France, another country with a long history of sophistication, passed a law in 2016 requiring restaurants that serve more than 150 customers per day to provide doggie bags upon request.

But for Massari, asking to take food home isn’t about etiquette — it’s more about allowing the chef to create an in-the-moment experience for you. “In Italy, we approach the table differently. First we order antipasti. Then we stop. We are chatting. Maybe we go outside, drink some wine. Then we return to the table and order the first course, which we call primo. We talk, and more food comes to the table. Other friends join,” he explains. “It’s not about using the restaurant as your own kitchen because you haven’t had time to cook. It’s about going out to experience something different.

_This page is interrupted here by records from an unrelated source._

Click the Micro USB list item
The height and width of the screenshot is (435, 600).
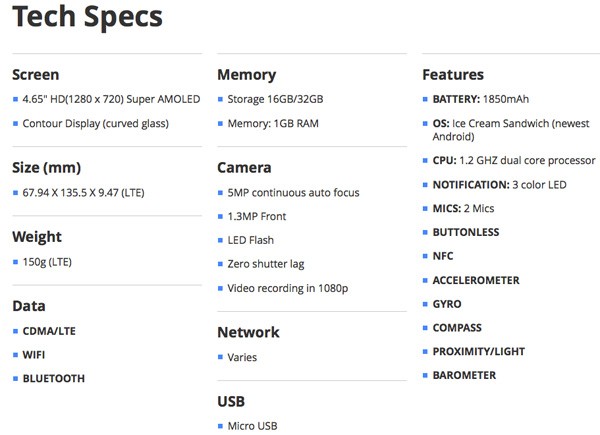(x=253, y=426)
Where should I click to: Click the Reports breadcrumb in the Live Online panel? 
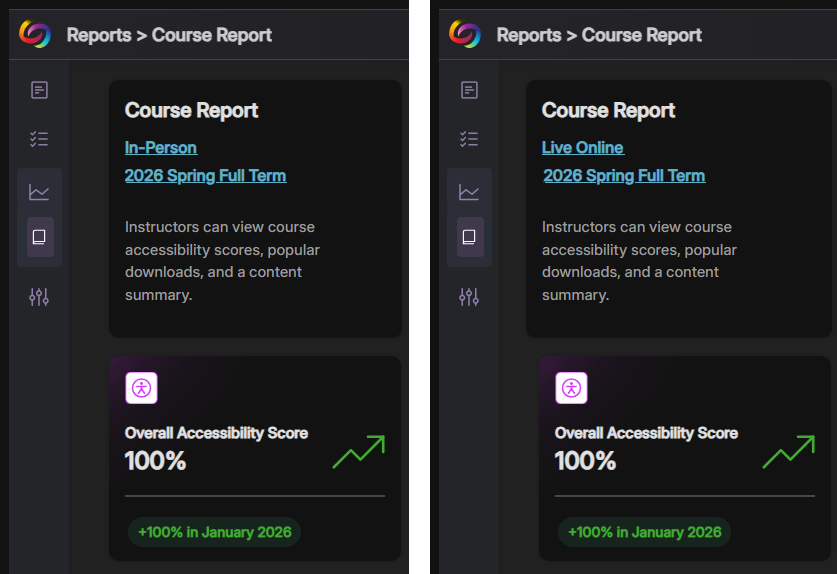tap(528, 35)
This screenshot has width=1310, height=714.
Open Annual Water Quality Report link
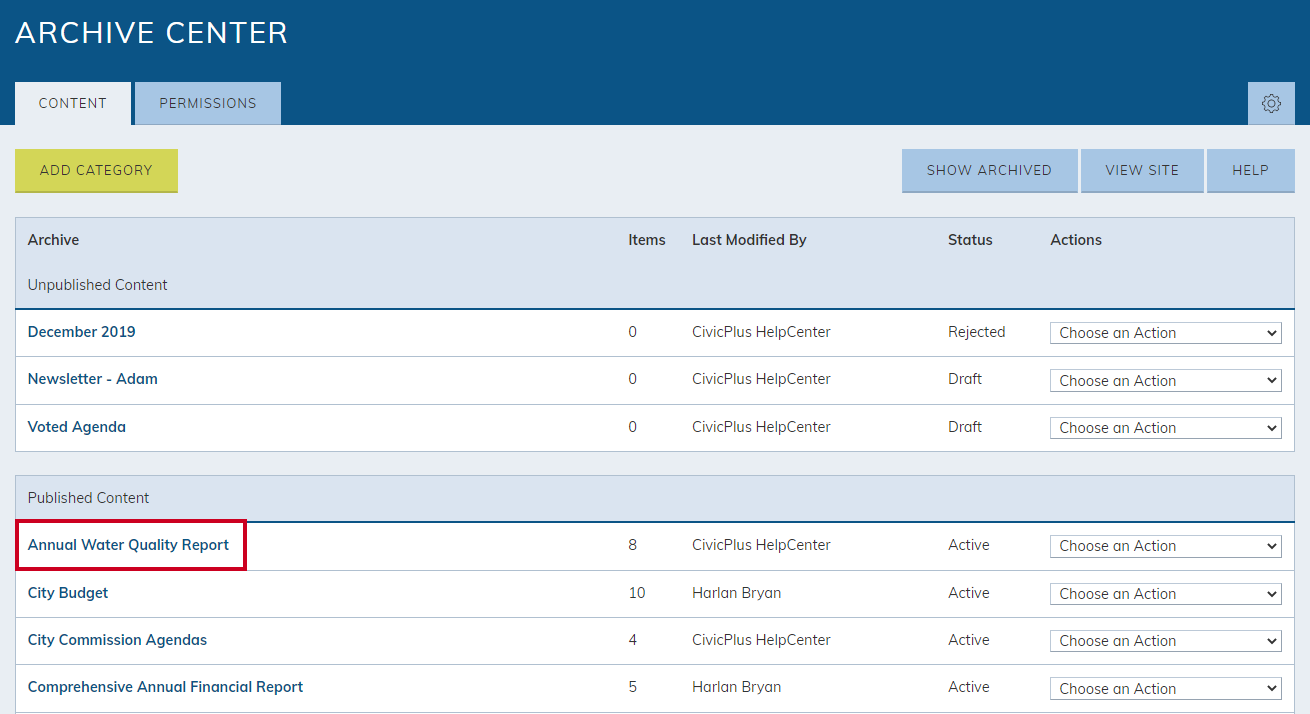[x=129, y=545]
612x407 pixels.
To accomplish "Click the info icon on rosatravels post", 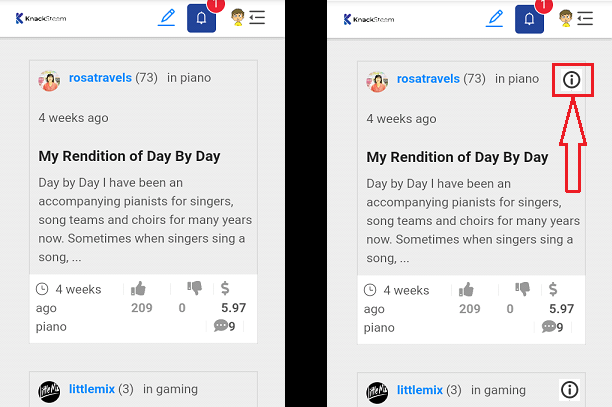I will [x=572, y=80].
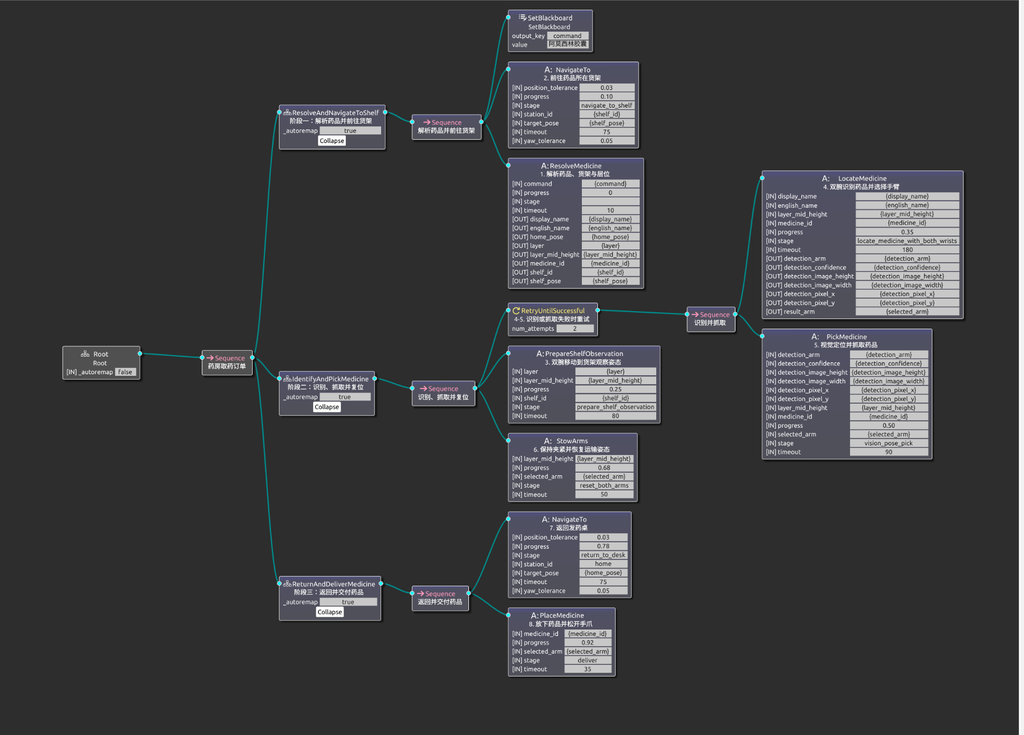Select the SetBlackboard node icon

coord(522,18)
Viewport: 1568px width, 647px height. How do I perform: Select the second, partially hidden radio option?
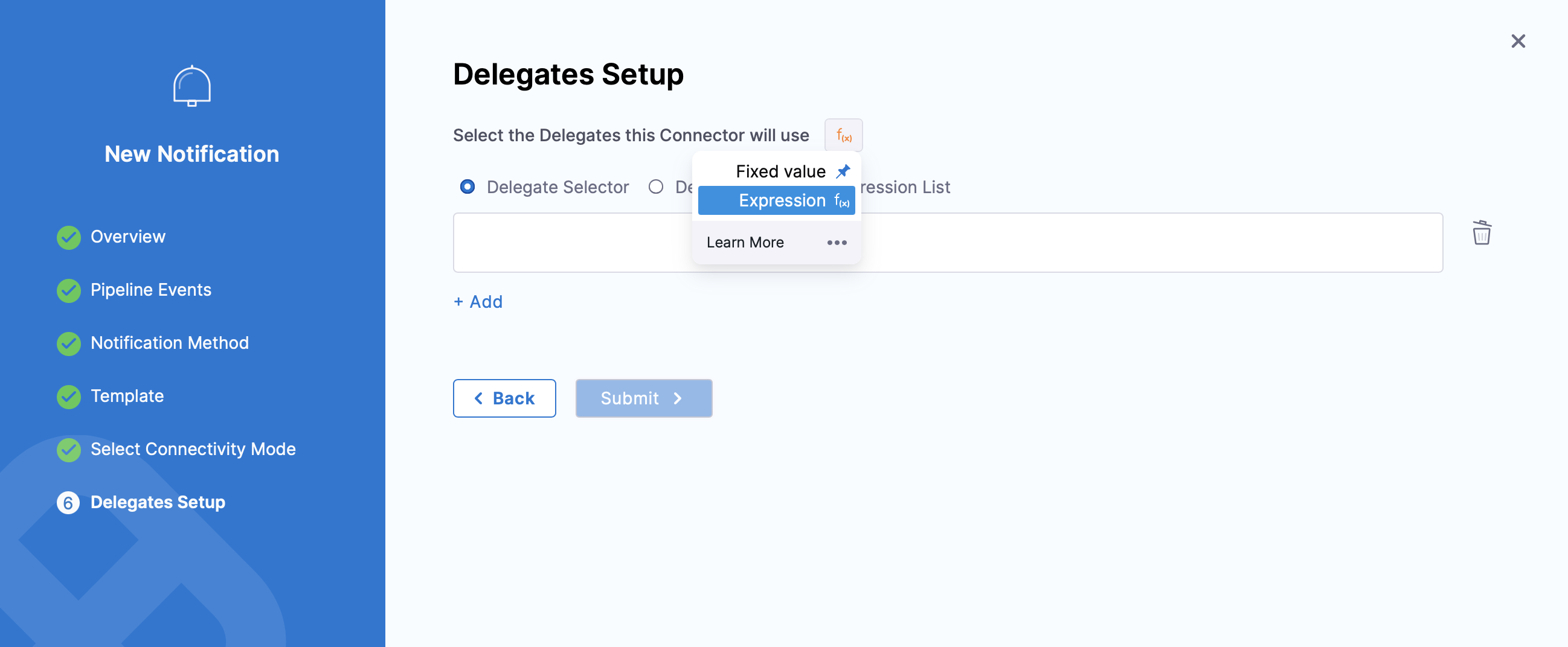655,186
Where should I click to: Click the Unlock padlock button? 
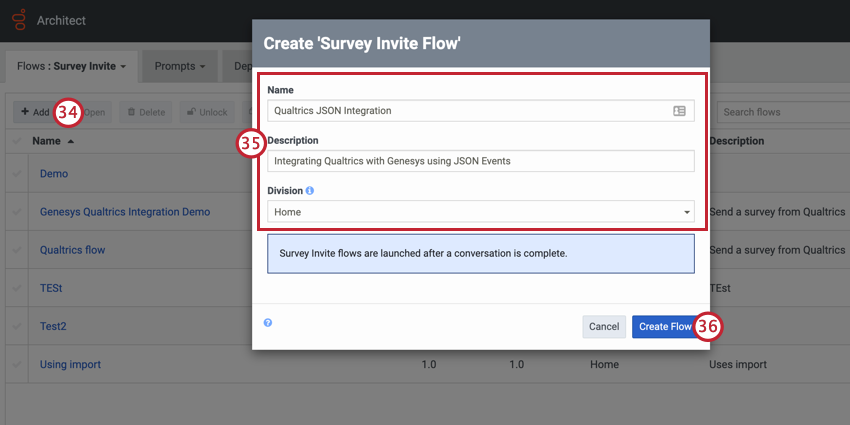207,112
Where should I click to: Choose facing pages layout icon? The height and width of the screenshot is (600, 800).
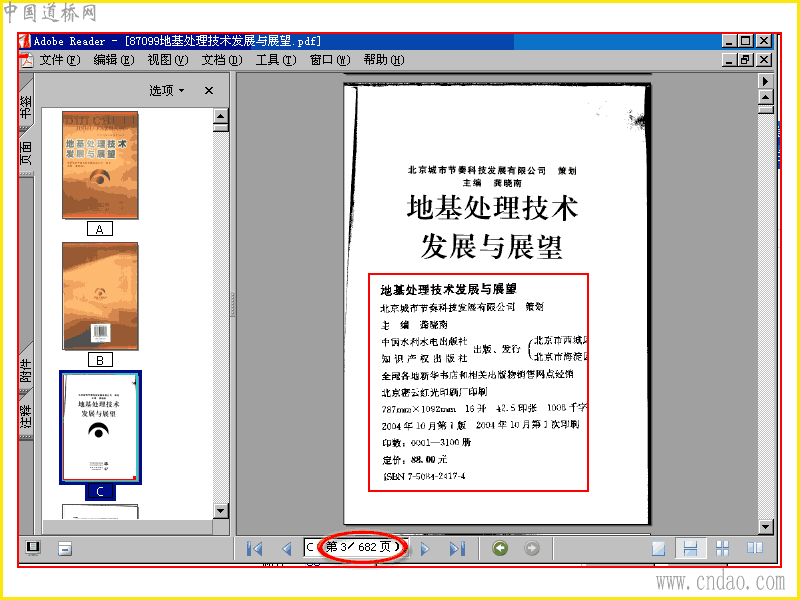click(x=755, y=548)
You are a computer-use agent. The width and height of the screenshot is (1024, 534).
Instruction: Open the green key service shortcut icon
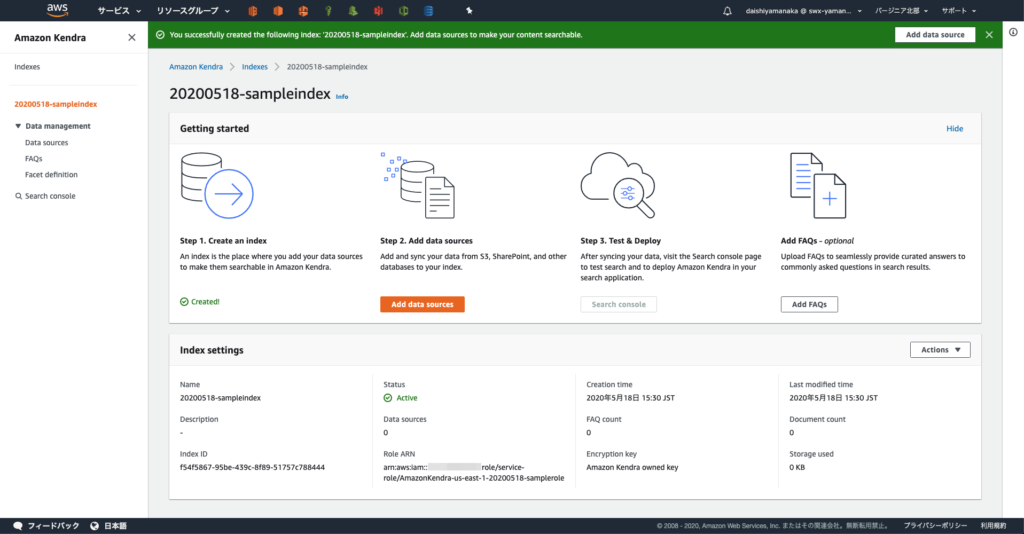[x=327, y=11]
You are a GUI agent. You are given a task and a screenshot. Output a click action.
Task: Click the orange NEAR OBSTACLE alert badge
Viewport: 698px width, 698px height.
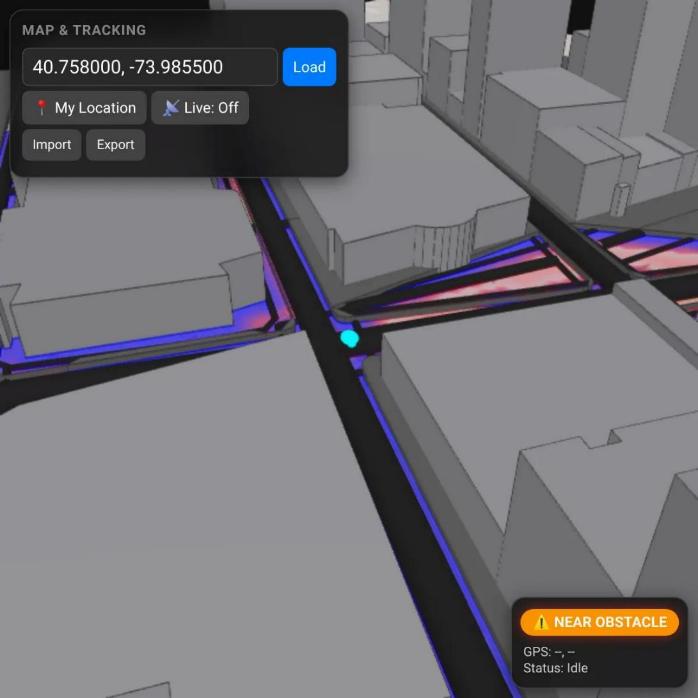599,622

The Italian chef honors this approach at Lucciola, allowing guests the luxury of lingering and serving portions that are measured to move seamlessly with each dish. Massari’s waiters are trained to encourage customers to order exactly what they’re going to eat, being mindful of any loss of appetite. When part of the conversation is lost, they even offer to reheat the food that is left on the table.

Massari believes that when customers take away leftovers, they run the risk of giving up on food safety. Bacteria grow quickly, especially with acidic foods like tomatoes. “How can you have good pasta with a simple tomato sauce — nothing added on top — if it’s not based on temperature, consistency, and freshness,” he says.

Ryan Schmidtberger, executive chef at Hancock St in New York, has no problem with customers bringing food home. And if there is a level of decorum involved, it falls into the hands of the servers. “We fully accept customers who take home unfinished meal portions, but please make sure staff refrain from using the term ‘dog bag,’” he says.

Of course, the pandemic has changed just about every way a restaurant operates, including the packaging of leftovers. “We make sure to ask guests if they would like us to put the leftovers in a container to take home rather than bring a box to the guest and have them take care of it themselves,” says Schmidtberger. . “This practice has emerged more with the reopening of restaurants during the pandemic, but I find it very corny for a customer to do it themselves.”

Even before the pandemic, California passed a new law establishing guidelines for restaurants to safely allow reusable take-out cups and containers brought in by customers, in an effort to reduce reliance on single-use plastics. Restaurants often object, due to concerns about cross-contamination, but the bill simply outlines how to safely allow reusable products.

kissaki omakase takeout boxes
Kissaki

Then there are the restaurants that have found interesting new ways to approach takeout. “I know a lot of Michelin-starred restaurateurs and chefs who have started doing delivery,” Hergatt says. Kissaki, for example, opened 45 days before COVID hit New York. The Japanese tradition of omakase may be the most difficult dining experience to replicate at home, but restaurateur Garry Kanfer saw an opportunity.

“I designed boxes that made the consumer feel like they were at the omakase counter,” he says. “It gave you the same feeling of unboxing a nicely wrapped box, maybe a shoebox or one containing a handbag, except the box was filled with sushi.” It was the dog bag reinvented.

Kanfer had discussions with Kissaki’s chef, Mark Garcia, who felt the omakase-at-home concept might downgrade the restaurant. But the restaurateur has invested a lot of money in food-grade and eco-friendly packaging, and the response has been overwhelming. Customers have loved the boxes and the delivery model continues to soar.

When it comes to freshness, Kanfer made sure to limit delivery to just a few miles, allowing customers to receive their omakase box approximately 45 minutes after preparation. “Fortunately, cold foods travel well,” he says.

What COVID has perhaps made clear is that there are no rules. While some meals are best enjoyed at the restaurant table, the desire to prolong that experience at home a little longer – or replicate it completely – should never be considered bad taste.